Teaching jobs in the Bronx have been so slow to fill that the city today released many from year-old hiring restrictions.

The Department of Education informed Bronx principals this morning that they are now free to hire English, chemistry, math, social studies, and science teachers from outside the current teaching corps. In other boroughs, a hiring freeze in place since May 2009 require principals to fill most vacancies with teachers who are already working in the system.

When Ramon Gonzalez, the principal of MS 223 in the South Bronx, heard about the change, he snapped up four teachers in six minutes.

Gonzalez said he had been holding off on hiring from within the system because none of the 40 teachers he had interviewed met MS 223′s exacting standards. Plus, he already had four strong candidates ready to sign on with the school the moment he could offer them jobs.
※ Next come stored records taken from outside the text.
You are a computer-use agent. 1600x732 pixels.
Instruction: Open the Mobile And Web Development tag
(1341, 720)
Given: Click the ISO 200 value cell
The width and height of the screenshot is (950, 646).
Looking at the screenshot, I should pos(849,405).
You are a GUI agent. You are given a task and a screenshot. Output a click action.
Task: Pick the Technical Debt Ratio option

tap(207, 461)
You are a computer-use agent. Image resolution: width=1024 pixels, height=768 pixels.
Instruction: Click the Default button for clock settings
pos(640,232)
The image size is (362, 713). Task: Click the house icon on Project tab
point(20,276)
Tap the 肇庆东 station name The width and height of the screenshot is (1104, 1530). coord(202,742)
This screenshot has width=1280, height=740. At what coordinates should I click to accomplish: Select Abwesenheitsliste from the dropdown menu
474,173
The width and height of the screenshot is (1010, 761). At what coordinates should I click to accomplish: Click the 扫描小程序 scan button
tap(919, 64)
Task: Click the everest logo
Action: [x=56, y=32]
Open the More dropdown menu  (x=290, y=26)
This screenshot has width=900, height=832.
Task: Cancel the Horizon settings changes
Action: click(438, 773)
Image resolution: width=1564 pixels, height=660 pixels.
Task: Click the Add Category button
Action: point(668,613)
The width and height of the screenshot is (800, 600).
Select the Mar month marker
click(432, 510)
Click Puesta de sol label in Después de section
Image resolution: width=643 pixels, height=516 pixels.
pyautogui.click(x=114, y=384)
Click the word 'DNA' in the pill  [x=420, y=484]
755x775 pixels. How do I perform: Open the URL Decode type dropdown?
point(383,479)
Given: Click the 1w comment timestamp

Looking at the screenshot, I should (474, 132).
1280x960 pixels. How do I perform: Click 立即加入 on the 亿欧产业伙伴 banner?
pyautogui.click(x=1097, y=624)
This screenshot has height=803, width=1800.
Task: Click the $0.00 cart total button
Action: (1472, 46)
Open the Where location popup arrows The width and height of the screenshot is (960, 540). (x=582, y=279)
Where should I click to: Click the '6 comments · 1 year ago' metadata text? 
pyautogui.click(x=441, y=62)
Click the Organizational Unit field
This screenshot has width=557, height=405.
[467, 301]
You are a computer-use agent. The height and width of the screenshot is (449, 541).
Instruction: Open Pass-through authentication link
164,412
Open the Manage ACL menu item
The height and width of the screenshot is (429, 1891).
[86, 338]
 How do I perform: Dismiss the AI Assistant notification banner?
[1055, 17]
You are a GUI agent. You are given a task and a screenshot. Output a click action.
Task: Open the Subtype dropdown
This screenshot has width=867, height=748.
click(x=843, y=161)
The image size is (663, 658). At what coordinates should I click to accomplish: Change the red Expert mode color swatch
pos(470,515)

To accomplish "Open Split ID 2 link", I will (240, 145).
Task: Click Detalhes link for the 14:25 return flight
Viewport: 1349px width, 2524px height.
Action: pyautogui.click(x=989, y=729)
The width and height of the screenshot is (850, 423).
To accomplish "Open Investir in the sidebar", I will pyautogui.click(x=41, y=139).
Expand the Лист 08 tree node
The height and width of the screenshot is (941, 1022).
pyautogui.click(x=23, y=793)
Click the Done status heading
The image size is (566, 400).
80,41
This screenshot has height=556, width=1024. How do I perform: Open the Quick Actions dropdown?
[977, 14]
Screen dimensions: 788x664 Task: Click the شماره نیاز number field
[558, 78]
Two of the English and social studies teachers had worked in temporary positions at MS 223 last year, one as a substitute and the other as an intern. Another wanted to move to a city school from the suburbs. And the last was coming off a stint as teacher trainer at Teachers College. Gonzalez had been stringing them along all summer, even offering them part-time work in hopes that they’d wait out the hiring freeze.

Gonzalez knew that if he lost out on the four teachers, he wouldn’t be able to find others. MS 223′s South Bronx location deters many applicants, he said, so he had been badgering the DOE’s human resources office for months to relax the rules for hard-to-staff schools like his.

“Today my calls have been answered,” he said.

“They could have pooh-poohed [my concerns] but they understood they had to do something different” in the Bronx, Gonzalez said. “The needs are far greater and the candidates are not coming so readily. … We just cannot attract the same number of candidates as a school in Manhattan.”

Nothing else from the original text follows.